Instructions for the task:
The data must be copied over exactly and in full.

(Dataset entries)
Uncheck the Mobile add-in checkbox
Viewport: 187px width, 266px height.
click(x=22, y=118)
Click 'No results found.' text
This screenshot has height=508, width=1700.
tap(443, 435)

Exercise result:
Uncheck the Mobile add-in checkbox
Viewport: 187px width, 266px height.
click(x=22, y=118)
Click 'No results found.' text
This screenshot has height=508, width=1700.
tap(443, 435)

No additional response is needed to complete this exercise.